واوفوا الكيل اذا كلتم وزنوا بالقسطاس المستقيم ذالك خير وأحسن تأويلا
“Dan sempurnakanlah takaran apabila kamu menakar, dan timbanglah dengan
neraca yang benar. Itulah yang lebih utama (bagimu) dan lebih baik akibatnya,”
(Q.S. al-Isra’: 35).
Dalam beraktivitas di dunia kerja dan bisnis, Islam
mengharuskan untuk berbuat adil,tak terkecuali pada pihak yang tidak disukai.
Hal ini sesuai dengan firman Allah dalam Surat Al-Maidah ayat 8 yang artinya:
“Hai orang-orang beriman,hendaklah kamu jadi orang-orang yang selalu menegakkan
(kebenaran) karena Allah SWT,menjadi saksi dengan adil. Dan janganlah
sekali-sekali kebencianmu terhadap suatu kaum mendorong kamu untuk berlaku
tidak adil.Berlaku adillah karena adil lebih dekat dengan takwa.”

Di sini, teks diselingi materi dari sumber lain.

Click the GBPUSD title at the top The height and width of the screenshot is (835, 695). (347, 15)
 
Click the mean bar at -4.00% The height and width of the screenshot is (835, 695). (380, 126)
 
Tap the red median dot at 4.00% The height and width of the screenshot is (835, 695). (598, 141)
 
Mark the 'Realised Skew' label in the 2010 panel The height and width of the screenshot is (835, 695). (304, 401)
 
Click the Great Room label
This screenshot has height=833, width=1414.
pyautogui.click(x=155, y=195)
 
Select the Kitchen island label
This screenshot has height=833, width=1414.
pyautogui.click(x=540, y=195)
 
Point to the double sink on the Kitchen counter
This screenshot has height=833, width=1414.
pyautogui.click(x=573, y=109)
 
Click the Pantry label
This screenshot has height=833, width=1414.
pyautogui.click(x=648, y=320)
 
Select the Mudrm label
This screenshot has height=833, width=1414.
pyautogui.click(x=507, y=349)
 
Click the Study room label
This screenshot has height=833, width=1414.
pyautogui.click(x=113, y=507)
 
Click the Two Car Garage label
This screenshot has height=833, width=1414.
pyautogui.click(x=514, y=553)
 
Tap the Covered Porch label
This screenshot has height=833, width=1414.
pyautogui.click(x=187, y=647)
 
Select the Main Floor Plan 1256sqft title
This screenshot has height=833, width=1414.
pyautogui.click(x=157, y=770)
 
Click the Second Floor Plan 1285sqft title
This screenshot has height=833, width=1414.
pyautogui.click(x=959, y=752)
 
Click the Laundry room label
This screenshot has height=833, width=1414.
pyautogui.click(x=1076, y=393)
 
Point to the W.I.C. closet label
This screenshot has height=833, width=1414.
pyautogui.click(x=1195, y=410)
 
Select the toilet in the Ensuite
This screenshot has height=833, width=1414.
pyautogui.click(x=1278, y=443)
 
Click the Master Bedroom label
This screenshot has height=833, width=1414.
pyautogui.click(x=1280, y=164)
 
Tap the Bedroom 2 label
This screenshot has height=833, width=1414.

3. Kehendak Bebas (Free Will)
Kebebasan merupakan bagian penting dalam nilai etika
bisnis islam, tetapi kebebasan itu tidak merugikan kepentingan kolektif.
Kepentingan individu dibuka lebar. Tidak adanya batasan pendapatan bagi
seseorang mendorong manusia untuk aktif berkarya dan bekerja dengan segala
potensi yang dimilikinya.
Kecenderungan manusia untuk terus menerus memenuhi kebutuhan pribadinya
yang tak terbatas dikendalikan dengan adanya kewajiban setiap individu terhadap
masyarakatnya melalui zakat, infak dan sedekah.
4. Tanggung jawab
(Responsibility)
Kebebasan tanpa batas adalah suatu hal yang mustahil dilakukan oleh manusia
karena tidak menuntut adanya pertanggungjawaban dan akuntabilitas. untuk
memenuhi tuntunan keadilan dan kesatuan, manusia perlu mempertaggungjawabkan
tindakanya secara logis prinsip ini berhubungan erat dengan kehendak bebas. Ia
menetapkan batasan mengenai apa yang bebas dilakukan oleh manusia dengan
bertanggungjawab atas semua yang dilakukannya.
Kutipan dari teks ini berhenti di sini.